Alex Constantine - September 28, 2010
By Melissa Bell
Washington Post Blog | September 21, 2010
The recent D.C. mayoral election brought the racial divide of the nation's capitol back into conversation. Now, Oakland, Calif., computer programmer Eric Fischer has given us a striking visual of the city's segregation according to 2000 U.S. Census data. (Map shown above. Click on each map for a larger image.)
His map of Washington is just one of 94 maps he's made of the most populated cities in the United States, basing his project on Harvard graduate student Bill Rankin's 2009 map titled Chicago Boundaries, (below) which plotted the demographics of the city according to race and income.
"It was amazingly dramatic, and I wondered what it was like for other cities," Fischer, 37, said in a phone interview. Over two nights, he created an algorithm to plot the census data downloaded from the government Web site and uploaded the series onto Flickr early this week.
"I always knew that cities had these racial divisions, but seeing them set out so graphically, that was the striking thing about them," he said.
Rankin originally plotted his map of Chicago for a Yale journal article that asked him to explore how maps construct reality. He said neighborhoods are usually defined by solid colors plotted on a street map, but in reality the divisions are much blurrier. He wanted to to show demographics on a map.
The dots represent 25 people each and are accorded colors to represent each race or ethnicity. Red dots are people who marked white on the census; blue represents black people; green represents Asians; orange is Hispanic; and gray is other.
Rankin noted that he didn't plot income. He intended his original project to show how race and income divisions don't always overlap. "You'd never see as nearly as stark boundaries of income," he said. "There is much more stark discrimination of races."
Check out all of the maps in Fischer's set here.
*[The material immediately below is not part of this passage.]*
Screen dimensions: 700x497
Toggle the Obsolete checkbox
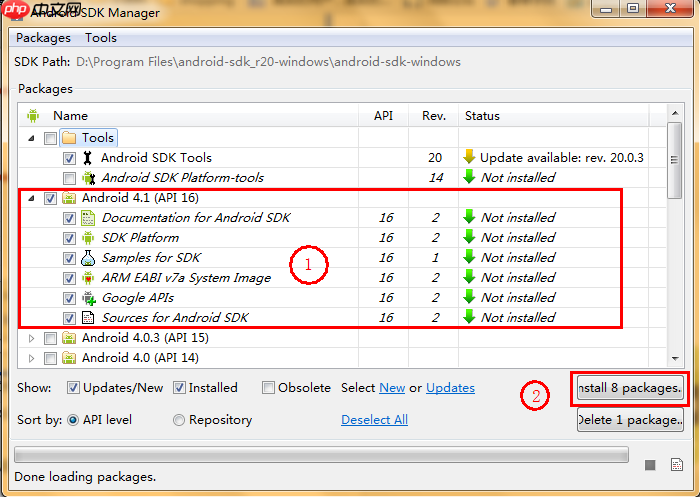pyautogui.click(x=269, y=388)
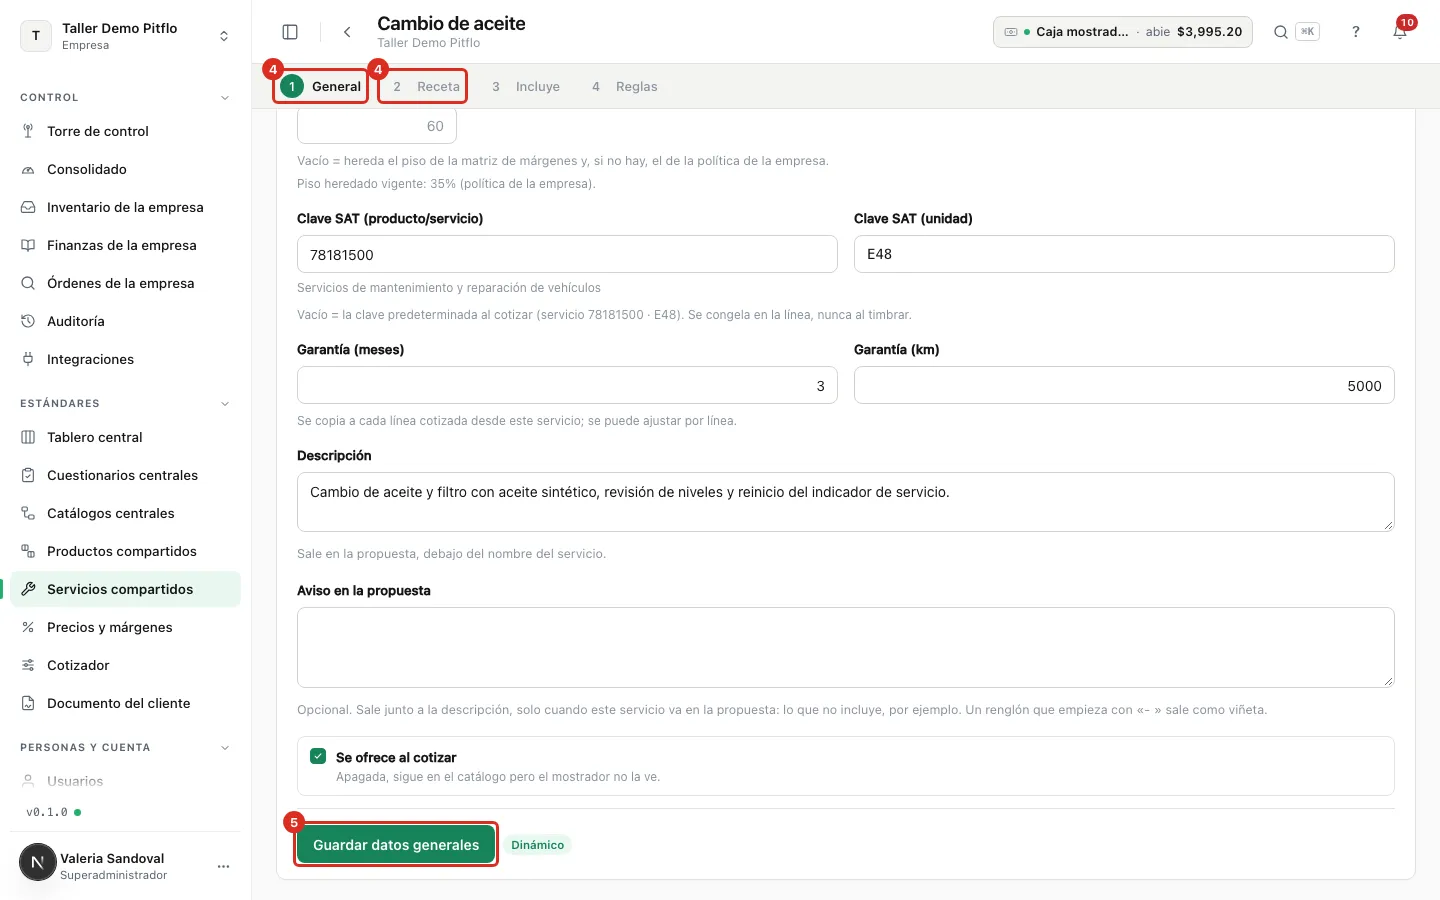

Fischer said he looks forward to the 2010 Census data to see how the maps have changed.
If the maps look somewhat familiar, Fischer was behind the Locals and Tourists maps that made the Internet rounds in June. He mined the geotags of photographs and plotted where tourists and locals take photos in a city.
Here are some of the other cities Fischer plotted:
New York
Detroit
San Diego
Laredo
Note: The Post cannot verify the accuracy of the maps. The work in the photos is all Rankin's and Fischer's.